GIVEN RECORDS:
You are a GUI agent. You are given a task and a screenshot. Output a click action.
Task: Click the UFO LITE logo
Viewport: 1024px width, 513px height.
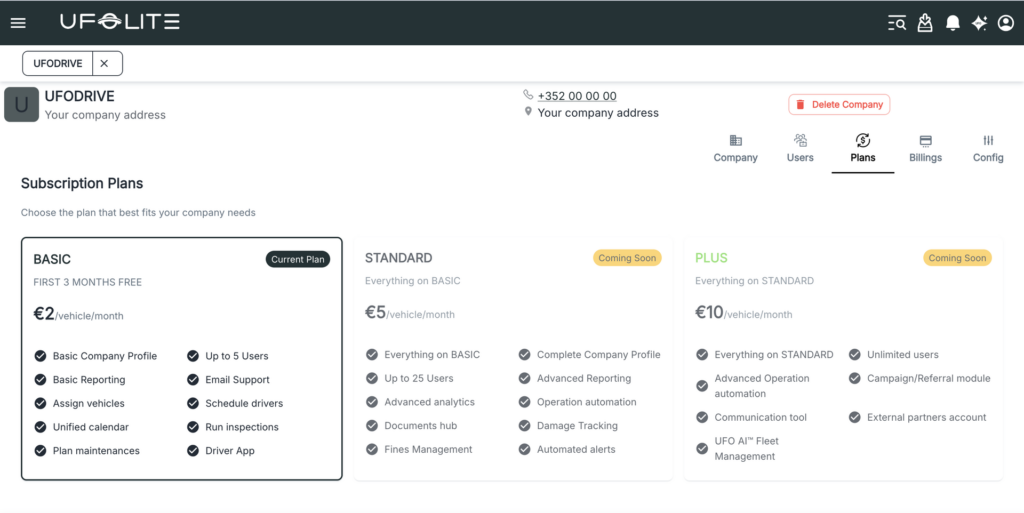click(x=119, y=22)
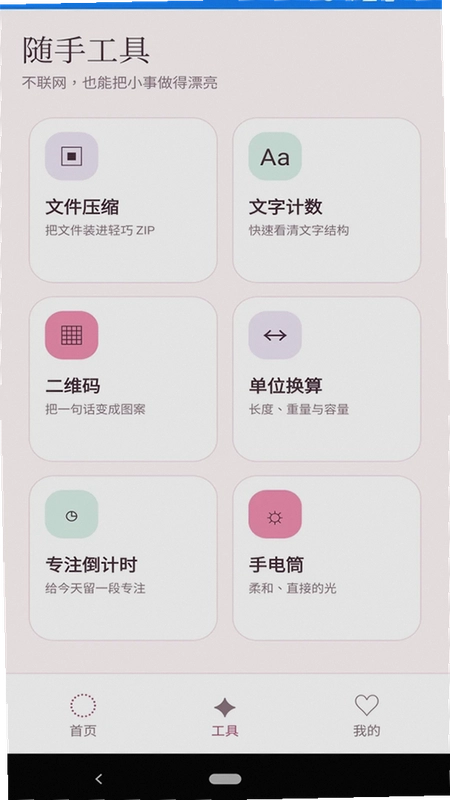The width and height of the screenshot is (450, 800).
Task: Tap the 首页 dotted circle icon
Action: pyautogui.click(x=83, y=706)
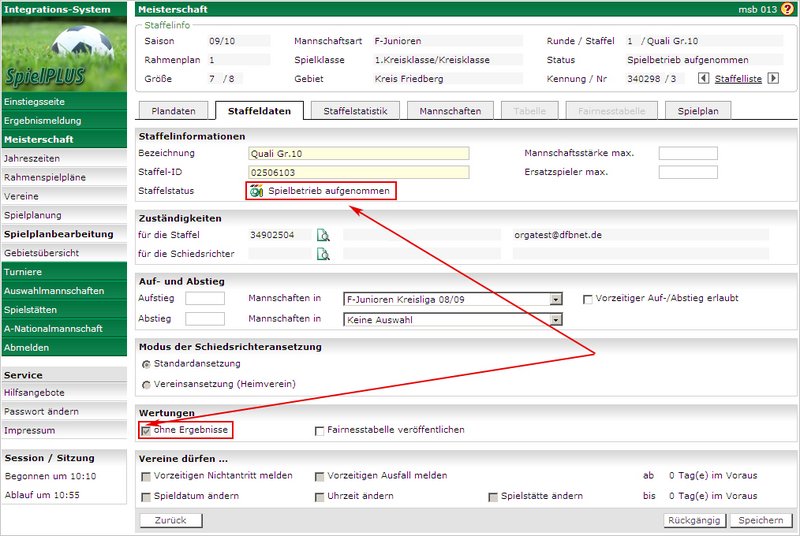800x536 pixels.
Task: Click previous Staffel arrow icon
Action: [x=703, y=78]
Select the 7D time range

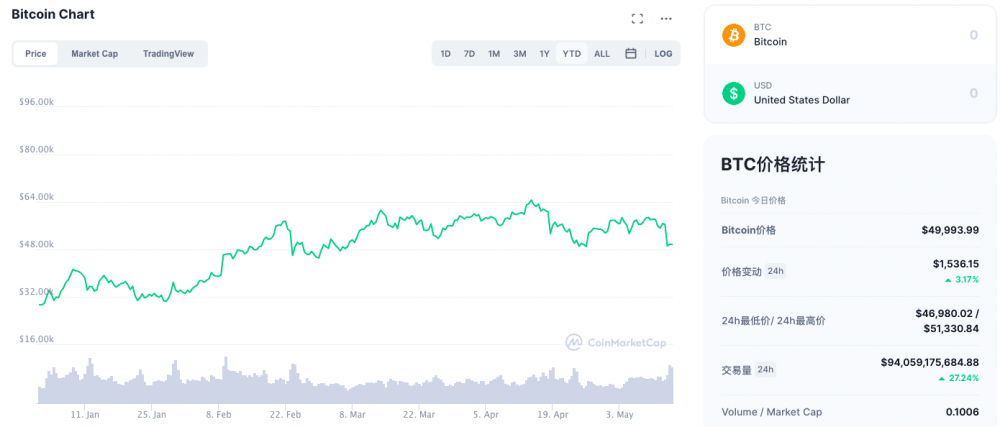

* * *

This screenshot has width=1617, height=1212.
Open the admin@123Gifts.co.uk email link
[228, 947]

WHAT YOU ARE ASKED TO DO: A word-for-word reproduction is needed of the lines above from the line containing "Viewport: 1024px width, 513px height." through the line containing "Select the 7D time range", with both ends kept and no pictures.

RESULT:
Viewport: 1024px width, 513px height.
click(x=119, y=22)
The width and height of the screenshot is (450, 800).
Task: Tap the 首页 dotted circle icon
Action: pyautogui.click(x=83, y=706)
800x536 pixels.
Task: Click previous Staffel arrow icon
Action: [x=703, y=78]
Select the 7D time range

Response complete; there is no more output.